“The Politics of International Justice in the Great Lakes Region of Africa (1994-2014).”
Over the last two decades, international criminal justice has occupied a prominent place on the international agenda. The period coincides with twenty years of instability, violence, and atrocities in the Great Lakes region of Africa. The conflict, allegedly the deadliest since the end of the Cold War, can be broken down into the Rwandan civil war and genocide (1994), the First Congo War (October 1996 – May 1997), the Second Congo War or ‘Great War of Africa’ (August 1998 – July 2003), and the Third Congo War (2003 – 2013(?)). Each conflict involved a multitude of local and regional actors and together they produced a geopolitical shift.

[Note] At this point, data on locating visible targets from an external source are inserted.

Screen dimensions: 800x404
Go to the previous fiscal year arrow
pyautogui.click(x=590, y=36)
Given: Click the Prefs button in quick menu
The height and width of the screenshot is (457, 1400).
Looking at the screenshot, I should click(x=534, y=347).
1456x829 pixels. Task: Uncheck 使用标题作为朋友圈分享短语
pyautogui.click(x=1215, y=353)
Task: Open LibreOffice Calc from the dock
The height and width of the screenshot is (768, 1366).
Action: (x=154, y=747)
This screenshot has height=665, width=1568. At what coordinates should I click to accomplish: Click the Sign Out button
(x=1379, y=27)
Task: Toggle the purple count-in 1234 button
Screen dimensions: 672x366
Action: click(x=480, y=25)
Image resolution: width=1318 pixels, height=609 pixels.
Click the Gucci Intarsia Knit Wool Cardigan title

International criminal justice initiatives to end impunity in the region include the International Criminal Tribunal for Rwanda (1994-2014), numerous trials of Rwandan génocidaires in Europe and Canada on the basis of universal jurisdiction, and International Criminal Court investigations and trials (2004-2014). The achievements are significant but so are the shortcomings: the failure of the ICTR to prosecute the victors of the Rwandan civil war and the failure to hold anybody accountable at all for atrocities committed during the First and Second Congo War. Also troubling, but perhaps inevitable, is the expediency of ICC interventions in the region (Congo, Uganda, and the Central African Republic) and the instrumentalization of international criminal justice by political actors.